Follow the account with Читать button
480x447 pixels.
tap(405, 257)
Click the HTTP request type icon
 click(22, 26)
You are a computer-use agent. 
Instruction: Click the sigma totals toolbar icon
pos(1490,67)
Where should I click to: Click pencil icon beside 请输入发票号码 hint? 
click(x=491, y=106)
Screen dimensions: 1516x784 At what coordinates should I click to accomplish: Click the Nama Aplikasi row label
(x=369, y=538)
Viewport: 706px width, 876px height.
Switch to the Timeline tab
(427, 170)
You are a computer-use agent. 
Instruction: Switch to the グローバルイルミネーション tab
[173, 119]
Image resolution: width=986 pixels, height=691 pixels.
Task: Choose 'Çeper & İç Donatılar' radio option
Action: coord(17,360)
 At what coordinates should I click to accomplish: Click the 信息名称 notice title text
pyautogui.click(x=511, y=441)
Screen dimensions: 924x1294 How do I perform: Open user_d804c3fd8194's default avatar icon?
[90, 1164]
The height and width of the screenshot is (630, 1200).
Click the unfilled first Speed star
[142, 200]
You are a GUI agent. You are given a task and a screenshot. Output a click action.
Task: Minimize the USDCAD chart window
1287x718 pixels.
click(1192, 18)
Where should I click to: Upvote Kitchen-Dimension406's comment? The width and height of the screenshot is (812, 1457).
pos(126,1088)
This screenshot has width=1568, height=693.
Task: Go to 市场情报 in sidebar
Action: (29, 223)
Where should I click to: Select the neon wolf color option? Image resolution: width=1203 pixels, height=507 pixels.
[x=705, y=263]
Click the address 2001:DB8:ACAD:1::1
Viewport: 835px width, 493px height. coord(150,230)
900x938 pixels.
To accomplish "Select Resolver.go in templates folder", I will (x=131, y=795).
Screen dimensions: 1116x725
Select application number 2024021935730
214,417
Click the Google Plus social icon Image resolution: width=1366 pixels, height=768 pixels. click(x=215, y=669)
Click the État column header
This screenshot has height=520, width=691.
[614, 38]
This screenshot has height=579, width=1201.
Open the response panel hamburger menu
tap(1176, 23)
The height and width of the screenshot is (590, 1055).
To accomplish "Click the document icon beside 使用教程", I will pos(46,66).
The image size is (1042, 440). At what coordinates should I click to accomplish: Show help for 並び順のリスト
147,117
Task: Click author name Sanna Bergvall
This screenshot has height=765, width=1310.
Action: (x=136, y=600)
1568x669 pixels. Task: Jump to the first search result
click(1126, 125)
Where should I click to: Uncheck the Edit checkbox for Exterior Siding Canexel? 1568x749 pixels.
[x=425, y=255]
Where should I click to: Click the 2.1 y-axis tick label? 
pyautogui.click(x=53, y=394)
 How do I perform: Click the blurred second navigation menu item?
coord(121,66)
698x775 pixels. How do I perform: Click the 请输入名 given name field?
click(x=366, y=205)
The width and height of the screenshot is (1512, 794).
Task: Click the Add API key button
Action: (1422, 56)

## What to do
For this exercise, copy word for word the line that contains "Screen dimensions: 1116x725" and every line after it, ending with the last line of the entries above.

## Result below
Screen dimensions: 1116x725
Select application number 2024021935730
214,417
Click the Google Plus social icon Image resolution: width=1366 pixels, height=768 pixels. click(x=215, y=669)
Click the État column header
This screenshot has height=520, width=691.
[614, 38]
This screenshot has height=579, width=1201.
Open the response panel hamburger menu
tap(1176, 23)
The height and width of the screenshot is (590, 1055).
To accomplish "Click the document icon beside 使用教程", I will pos(46,66).
The image size is (1042, 440). At what coordinates should I click to accomplish: Show help for 並び順のリスト
147,117
Task: Click author name Sanna Bergvall
This screenshot has height=765, width=1310.
Action: (x=136, y=600)
1568x669 pixels. Task: Jump to the first search result
click(1126, 125)
Where should I click to: Uncheck the Edit checkbox for Exterior Siding Canexel? 1568x749 pixels.
[x=425, y=255]
Where should I click to: Click the 2.1 y-axis tick label? 
pyautogui.click(x=53, y=394)
 How do I perform: Click the blurred second navigation menu item?
coord(121,66)
698x775 pixels. How do I perform: Click the 请输入名 given name field?
click(x=366, y=205)
The width and height of the screenshot is (1512, 794).
Task: Click the Add API key button
Action: (1422, 56)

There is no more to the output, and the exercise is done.